In her videos Solange is often accompanied or surrounded by other bodies: a group of female friends, powerful looking elders, itinerant Black cowboys. Her music, like gospel, has an implied or embodied community behind it. 

Diet Coke and a game of chess – the radical work of Eve Babitz and Joan Didion: lovely writing for LA Review of Books from Nikki Darling.

Walter Benjamin’s Berlin: lovely from Slow Travel Berlin – Sanders Isaac Bernstein visits some of the great German critic’s former Berlin homes…

The light fantastic – the 1930s building as billboard: this is from exactly a year ago, but I only just read it, thanks to Modernism in Metroland highlighting some of their favourite posts of the year – and it’s terrific.

Churches could double as banks, or even serve beer. We can’t leave them empty: for the Guardian, Simon Jenkins is very good on ‘the greatest challenge ever to face cultural conservation in Britain’.

Is the human impulse to tell stories dangerous?: Timothy Snyder’s comprehensive takedown for The New York Times of Jonathan Gottschall’s The Story Paradox is a joy to read, and has a killer closer.

• Hope can rise from this Ashes debacle, if the ECB stops choking the golden goose: in my review of 2021 I hymned the Guardian sports desk, and here’s another fine Barney Ronay piece about the debacle down under – and the need for radical change back home.

English cricket is in disarray – and it’s a metaphor for the whole country: And this is another exceptional Guardian Ashes-prompted article from Martin Kettle.

Culture wars aren’t a distraction, they’re a battle over everything: the first of a four-part series by Adam Ramsay that draws together a great deal of sensible, deeply concerning analysis of the current state of things; the other parts are here, here and here, and are strongly recommended.

Speaking truth about British power: pithy and productive end-of-year thoughts from historian David Edgerton, the conclusion of which runs as follows:

Reality is teaching important lessons about the limits of British power, the nature of the British economy and society and state. It is from understanding these realities that a new progressive politics needs to be built. A politics of real transformation needs to start from what we are: a large Canada, a small Germany, a tiny China.  It will seek to address big issues which require structural change to solve: grotesque inequality, the need to transform the economy to constrain climate change, and dealing with this pandemic and preparing for future ones. It will be largely a matter of imitation, not innovation, and much will be driven by the rest of the world. Bigging up Britain, wrapped in the comfort blanket that is the Union Jack, will not help one bit.

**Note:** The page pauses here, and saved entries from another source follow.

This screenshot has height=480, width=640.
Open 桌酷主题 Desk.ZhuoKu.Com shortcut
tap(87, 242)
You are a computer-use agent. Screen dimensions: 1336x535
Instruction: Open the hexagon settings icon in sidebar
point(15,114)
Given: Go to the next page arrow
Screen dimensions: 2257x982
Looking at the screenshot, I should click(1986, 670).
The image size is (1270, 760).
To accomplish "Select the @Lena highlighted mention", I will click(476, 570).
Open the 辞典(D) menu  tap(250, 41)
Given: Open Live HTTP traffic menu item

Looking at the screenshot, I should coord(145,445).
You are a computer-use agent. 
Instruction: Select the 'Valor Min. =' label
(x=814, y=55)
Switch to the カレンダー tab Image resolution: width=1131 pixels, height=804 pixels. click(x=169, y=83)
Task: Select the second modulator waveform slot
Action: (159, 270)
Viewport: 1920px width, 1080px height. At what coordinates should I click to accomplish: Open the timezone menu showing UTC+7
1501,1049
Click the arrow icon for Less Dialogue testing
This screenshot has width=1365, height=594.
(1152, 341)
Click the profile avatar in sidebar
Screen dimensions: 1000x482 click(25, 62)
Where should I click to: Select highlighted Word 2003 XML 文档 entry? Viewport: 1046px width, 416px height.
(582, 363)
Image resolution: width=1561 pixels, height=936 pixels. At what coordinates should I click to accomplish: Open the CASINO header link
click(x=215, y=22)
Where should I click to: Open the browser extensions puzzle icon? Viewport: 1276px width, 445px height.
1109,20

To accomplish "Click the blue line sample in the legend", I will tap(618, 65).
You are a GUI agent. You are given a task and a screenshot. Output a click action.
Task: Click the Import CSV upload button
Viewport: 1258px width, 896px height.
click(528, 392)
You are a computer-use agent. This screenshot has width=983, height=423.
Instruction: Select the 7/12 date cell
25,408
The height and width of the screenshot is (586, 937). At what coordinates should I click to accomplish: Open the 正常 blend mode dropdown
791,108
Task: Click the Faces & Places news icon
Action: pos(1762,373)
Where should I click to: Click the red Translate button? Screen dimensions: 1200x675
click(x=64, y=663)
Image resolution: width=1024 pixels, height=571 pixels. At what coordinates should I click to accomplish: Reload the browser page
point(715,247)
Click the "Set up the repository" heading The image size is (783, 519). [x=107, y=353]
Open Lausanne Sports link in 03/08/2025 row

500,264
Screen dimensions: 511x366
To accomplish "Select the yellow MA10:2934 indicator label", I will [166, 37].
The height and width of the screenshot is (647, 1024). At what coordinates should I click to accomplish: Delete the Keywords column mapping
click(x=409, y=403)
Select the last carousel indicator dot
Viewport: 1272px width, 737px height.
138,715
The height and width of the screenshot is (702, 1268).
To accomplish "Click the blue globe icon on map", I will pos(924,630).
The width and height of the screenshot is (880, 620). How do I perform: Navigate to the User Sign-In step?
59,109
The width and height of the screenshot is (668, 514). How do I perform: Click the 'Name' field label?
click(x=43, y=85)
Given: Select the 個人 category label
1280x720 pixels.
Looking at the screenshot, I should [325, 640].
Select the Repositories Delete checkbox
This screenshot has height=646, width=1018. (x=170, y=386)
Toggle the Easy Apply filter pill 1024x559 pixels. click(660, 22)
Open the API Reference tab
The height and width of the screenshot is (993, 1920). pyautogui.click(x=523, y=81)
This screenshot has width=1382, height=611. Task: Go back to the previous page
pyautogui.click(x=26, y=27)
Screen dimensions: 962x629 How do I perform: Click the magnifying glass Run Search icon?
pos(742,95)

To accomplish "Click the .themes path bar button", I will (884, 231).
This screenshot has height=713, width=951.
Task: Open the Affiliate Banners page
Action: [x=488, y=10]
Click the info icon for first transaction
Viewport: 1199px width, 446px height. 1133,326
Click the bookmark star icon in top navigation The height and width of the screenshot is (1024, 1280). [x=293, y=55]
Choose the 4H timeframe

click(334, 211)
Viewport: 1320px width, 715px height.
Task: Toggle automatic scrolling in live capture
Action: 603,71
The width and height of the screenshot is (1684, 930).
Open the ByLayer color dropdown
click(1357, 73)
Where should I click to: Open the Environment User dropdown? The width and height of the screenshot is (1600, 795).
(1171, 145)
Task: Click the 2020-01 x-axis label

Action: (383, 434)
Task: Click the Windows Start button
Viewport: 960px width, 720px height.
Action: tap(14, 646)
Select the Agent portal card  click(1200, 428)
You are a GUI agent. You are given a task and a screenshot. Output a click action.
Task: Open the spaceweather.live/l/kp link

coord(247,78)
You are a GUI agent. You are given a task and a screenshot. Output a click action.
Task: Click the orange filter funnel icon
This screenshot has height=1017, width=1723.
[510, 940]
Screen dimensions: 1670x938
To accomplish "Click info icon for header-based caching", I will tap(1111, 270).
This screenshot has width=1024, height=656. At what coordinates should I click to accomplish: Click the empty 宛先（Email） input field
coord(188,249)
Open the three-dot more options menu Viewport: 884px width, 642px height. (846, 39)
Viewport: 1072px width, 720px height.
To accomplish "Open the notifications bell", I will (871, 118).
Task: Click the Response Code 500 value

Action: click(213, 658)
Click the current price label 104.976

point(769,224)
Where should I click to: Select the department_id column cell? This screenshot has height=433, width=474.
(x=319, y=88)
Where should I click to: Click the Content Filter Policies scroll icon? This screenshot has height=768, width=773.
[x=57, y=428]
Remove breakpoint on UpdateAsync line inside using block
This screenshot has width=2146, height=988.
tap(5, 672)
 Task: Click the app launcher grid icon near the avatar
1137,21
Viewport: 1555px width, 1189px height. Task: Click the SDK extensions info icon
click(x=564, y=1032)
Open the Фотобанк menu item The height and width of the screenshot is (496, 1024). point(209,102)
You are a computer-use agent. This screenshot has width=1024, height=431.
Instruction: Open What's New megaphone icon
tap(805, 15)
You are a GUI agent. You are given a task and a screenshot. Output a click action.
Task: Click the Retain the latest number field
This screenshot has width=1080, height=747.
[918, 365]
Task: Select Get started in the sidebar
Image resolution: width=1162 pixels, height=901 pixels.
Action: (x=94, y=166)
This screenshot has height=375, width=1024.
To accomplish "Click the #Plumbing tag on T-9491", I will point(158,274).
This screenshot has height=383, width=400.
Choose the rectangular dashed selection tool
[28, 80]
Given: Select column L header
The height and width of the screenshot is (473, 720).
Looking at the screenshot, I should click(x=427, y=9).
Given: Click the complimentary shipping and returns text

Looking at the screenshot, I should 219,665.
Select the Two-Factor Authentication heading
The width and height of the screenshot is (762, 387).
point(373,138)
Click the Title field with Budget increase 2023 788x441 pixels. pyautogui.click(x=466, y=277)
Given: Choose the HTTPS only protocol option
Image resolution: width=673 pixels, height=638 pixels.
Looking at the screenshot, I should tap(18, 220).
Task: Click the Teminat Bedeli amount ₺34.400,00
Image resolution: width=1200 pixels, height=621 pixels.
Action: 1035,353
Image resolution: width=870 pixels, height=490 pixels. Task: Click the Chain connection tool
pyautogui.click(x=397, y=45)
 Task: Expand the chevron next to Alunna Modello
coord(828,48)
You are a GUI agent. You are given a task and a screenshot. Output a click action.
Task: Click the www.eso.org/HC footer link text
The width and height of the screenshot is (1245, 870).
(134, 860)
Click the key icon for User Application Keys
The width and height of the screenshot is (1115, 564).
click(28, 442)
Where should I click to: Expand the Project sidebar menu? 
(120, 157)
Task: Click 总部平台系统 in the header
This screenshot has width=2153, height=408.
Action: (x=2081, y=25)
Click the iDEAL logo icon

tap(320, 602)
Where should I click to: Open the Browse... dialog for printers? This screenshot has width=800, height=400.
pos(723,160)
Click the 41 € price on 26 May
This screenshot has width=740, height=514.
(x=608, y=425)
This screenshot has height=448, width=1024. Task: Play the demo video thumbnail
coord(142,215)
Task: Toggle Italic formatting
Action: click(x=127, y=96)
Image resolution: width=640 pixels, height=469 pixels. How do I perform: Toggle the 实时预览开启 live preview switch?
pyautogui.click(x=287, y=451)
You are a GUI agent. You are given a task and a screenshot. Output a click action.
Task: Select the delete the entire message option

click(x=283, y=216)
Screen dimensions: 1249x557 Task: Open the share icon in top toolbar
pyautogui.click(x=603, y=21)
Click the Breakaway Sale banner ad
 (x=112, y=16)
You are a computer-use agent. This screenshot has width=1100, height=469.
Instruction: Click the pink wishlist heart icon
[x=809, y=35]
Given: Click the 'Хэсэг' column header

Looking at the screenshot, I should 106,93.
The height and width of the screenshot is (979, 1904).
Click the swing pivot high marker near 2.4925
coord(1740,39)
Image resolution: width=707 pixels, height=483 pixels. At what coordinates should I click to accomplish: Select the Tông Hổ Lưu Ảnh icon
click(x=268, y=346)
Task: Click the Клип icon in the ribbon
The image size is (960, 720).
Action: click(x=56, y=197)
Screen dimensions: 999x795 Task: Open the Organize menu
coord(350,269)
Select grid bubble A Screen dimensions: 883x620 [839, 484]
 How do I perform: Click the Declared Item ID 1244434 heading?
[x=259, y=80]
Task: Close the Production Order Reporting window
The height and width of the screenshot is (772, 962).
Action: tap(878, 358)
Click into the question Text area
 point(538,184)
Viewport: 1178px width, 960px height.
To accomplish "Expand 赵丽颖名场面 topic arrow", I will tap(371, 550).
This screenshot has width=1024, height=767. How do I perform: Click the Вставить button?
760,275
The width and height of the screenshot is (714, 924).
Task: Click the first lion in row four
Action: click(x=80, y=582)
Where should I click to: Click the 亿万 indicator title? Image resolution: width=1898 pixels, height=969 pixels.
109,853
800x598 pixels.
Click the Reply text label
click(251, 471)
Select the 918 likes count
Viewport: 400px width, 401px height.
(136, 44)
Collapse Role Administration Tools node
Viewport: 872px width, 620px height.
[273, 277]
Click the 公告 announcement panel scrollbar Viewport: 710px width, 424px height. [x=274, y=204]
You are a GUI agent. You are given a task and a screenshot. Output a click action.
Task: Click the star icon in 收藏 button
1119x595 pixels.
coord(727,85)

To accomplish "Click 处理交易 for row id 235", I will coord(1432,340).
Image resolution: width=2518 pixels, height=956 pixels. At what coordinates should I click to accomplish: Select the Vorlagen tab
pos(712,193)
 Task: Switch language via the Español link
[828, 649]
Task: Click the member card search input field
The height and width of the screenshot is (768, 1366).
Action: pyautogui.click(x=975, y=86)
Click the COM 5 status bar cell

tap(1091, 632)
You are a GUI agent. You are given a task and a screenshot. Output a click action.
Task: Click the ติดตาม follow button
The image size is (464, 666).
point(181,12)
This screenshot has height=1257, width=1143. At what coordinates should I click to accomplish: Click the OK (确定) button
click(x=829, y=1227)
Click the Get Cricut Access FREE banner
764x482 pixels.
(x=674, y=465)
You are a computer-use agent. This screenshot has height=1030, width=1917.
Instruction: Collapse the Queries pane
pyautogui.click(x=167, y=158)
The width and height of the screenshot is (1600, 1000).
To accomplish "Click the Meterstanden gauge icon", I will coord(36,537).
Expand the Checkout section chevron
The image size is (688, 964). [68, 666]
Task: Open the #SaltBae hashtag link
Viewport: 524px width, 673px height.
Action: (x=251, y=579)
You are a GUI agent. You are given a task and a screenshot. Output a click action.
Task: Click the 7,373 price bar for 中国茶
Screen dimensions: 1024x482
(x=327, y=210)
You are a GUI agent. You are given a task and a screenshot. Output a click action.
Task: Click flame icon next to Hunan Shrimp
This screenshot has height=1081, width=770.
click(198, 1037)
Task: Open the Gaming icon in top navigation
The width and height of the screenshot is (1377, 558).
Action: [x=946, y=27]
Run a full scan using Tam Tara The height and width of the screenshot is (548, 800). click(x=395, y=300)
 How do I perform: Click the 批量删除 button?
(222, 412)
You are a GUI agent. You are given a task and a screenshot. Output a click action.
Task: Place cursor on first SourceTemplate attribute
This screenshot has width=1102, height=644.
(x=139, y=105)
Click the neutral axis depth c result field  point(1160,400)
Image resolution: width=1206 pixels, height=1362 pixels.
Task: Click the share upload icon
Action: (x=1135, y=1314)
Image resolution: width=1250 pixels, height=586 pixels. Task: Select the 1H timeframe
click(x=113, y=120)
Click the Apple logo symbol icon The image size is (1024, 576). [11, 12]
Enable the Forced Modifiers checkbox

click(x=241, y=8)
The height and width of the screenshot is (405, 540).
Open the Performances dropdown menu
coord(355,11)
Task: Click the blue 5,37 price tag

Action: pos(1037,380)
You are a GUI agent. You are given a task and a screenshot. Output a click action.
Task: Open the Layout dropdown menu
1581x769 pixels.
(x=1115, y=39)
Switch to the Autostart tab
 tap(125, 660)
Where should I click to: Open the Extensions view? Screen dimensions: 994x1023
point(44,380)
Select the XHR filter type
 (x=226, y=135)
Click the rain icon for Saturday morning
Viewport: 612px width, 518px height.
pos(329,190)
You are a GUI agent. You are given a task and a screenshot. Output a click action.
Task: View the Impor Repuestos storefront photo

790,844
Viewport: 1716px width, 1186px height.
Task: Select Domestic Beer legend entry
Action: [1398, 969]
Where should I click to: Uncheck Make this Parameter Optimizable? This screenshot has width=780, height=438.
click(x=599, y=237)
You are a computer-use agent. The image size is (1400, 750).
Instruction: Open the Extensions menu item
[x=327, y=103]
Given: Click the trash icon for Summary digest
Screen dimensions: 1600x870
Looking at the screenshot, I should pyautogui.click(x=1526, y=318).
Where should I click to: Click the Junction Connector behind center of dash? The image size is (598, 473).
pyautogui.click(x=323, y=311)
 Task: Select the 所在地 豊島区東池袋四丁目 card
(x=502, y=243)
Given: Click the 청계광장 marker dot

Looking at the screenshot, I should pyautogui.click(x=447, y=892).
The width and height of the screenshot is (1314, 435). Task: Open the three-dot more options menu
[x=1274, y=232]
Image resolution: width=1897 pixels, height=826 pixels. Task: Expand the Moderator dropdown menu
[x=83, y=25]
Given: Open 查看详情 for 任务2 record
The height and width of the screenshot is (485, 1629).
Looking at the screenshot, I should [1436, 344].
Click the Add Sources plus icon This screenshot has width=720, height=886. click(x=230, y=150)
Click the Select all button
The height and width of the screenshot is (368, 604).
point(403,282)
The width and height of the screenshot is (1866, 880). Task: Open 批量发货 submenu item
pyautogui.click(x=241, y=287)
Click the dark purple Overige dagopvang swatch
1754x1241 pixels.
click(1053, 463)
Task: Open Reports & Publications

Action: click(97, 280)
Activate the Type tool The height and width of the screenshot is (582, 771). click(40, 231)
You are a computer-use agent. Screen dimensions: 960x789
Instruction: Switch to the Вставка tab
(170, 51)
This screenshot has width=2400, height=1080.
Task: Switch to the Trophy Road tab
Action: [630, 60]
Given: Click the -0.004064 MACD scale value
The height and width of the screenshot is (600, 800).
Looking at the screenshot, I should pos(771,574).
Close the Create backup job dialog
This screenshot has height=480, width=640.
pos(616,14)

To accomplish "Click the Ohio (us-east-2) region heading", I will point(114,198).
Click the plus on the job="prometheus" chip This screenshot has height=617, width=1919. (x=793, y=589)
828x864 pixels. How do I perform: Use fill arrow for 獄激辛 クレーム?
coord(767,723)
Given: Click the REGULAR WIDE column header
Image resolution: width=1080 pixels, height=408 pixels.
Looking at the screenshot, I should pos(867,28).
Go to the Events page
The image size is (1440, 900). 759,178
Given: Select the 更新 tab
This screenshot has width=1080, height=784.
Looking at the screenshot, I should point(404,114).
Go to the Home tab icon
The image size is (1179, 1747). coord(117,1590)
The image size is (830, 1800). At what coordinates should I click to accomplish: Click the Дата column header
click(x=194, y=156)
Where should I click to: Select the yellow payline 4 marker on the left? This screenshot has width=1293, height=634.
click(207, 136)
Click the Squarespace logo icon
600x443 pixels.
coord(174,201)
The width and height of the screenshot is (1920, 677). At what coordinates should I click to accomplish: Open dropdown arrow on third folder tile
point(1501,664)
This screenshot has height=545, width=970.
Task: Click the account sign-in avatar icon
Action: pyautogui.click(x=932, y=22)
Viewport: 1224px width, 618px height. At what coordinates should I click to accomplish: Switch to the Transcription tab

The U.S. Is naive about Russia. Ukraine can’t afford to be.: for the most cogent, well-informed analysis of Russia and eastern Europe always read Anne Applebaum in The Atlantic.

Thinking about the digital public sphere: excellent from Bill Thompson – clear-sighted, realistic, a touch regretful, but ultimately optimistic; here’s the abstract:

This paper questions: how public democratic discourse can be established in an increasingly digitized world; how European values such as openness, transparency, data sovereignty and collaboration, as well as fundamental rights, diversity, pluralism, quality and freedom of expression, can be represented online; which policies would be necessary to build an independent European infrastructure; and how the digital public sphere can be subjected to democratic control.